*Your objective:*
Identify all lines in the listing that include the word "entry", and copy them out.

*Data for this exercise:*
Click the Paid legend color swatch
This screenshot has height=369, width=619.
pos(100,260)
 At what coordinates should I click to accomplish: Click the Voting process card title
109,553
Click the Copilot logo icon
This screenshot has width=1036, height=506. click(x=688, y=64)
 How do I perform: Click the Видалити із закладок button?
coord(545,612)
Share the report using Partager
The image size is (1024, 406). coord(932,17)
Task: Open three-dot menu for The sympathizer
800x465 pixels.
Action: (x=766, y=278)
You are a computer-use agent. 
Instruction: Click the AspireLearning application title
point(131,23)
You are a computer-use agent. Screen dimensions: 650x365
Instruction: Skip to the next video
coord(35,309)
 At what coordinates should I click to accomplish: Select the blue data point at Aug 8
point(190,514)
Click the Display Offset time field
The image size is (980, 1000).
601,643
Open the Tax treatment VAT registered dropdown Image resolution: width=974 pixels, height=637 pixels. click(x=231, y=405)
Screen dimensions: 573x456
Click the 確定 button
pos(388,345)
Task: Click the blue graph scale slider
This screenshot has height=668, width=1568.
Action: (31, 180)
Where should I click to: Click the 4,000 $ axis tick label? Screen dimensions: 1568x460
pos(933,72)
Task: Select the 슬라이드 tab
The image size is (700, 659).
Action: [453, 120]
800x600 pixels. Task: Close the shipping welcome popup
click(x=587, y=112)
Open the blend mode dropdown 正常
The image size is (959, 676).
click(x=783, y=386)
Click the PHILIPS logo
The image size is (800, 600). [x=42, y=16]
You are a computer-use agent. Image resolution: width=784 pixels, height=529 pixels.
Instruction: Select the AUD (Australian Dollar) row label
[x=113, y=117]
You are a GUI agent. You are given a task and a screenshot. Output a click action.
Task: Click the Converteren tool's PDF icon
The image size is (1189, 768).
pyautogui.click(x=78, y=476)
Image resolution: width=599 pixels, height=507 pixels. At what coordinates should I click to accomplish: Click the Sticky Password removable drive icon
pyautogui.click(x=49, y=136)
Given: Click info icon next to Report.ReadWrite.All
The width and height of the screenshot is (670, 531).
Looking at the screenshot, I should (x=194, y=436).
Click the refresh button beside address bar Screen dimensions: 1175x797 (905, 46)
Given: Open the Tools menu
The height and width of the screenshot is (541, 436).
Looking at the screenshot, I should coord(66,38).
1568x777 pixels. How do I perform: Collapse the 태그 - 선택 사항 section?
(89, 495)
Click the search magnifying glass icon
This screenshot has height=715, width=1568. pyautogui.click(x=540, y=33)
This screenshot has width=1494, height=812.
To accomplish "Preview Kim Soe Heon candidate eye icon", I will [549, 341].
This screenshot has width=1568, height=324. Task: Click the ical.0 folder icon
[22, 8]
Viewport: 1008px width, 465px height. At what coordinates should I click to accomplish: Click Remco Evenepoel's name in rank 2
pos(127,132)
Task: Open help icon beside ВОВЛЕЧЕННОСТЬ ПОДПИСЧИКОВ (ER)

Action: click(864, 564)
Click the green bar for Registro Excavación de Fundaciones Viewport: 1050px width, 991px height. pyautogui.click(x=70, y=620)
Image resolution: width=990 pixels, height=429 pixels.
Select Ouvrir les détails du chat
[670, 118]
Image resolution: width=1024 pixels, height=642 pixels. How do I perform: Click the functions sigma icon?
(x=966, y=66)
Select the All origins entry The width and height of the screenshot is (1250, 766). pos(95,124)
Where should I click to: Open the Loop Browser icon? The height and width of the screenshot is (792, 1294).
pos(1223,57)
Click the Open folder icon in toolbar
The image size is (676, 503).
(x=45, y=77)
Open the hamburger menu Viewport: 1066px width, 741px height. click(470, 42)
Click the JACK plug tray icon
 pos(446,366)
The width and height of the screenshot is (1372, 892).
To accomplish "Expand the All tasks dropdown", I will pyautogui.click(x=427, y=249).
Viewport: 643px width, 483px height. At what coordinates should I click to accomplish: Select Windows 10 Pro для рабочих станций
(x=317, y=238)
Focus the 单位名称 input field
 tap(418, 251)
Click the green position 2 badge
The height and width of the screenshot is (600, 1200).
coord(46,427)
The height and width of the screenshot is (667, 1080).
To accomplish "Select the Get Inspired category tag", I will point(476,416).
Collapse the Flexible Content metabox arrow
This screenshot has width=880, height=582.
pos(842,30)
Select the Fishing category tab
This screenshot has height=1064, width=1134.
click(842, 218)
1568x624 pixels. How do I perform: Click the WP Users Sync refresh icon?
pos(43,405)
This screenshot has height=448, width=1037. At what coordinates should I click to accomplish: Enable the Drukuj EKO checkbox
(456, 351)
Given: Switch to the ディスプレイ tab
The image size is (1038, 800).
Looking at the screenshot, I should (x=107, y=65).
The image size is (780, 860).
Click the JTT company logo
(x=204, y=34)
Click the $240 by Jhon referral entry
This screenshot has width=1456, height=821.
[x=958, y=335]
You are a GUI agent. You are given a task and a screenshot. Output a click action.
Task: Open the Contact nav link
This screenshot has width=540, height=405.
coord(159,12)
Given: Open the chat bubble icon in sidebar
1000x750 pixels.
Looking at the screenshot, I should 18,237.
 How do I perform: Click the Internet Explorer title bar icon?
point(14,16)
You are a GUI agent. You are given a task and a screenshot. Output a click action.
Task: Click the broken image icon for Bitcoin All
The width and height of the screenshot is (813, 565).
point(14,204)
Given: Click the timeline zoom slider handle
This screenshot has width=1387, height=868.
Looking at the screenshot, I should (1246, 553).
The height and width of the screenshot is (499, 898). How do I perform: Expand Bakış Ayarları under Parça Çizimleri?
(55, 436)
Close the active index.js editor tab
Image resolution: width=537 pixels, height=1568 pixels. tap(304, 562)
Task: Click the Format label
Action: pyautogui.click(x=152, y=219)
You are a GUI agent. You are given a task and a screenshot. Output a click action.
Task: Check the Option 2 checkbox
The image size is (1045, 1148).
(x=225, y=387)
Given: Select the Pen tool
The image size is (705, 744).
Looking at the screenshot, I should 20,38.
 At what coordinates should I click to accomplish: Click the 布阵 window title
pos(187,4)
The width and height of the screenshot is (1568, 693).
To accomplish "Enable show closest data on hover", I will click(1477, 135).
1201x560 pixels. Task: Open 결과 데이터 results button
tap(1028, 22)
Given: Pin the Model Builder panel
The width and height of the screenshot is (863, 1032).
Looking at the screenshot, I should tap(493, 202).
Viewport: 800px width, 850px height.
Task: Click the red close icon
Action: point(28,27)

*Solution:*
Select the All origins entry The width and height of the screenshot is (1250, 766). pos(95,124)
Click the $240 by Jhon referral entry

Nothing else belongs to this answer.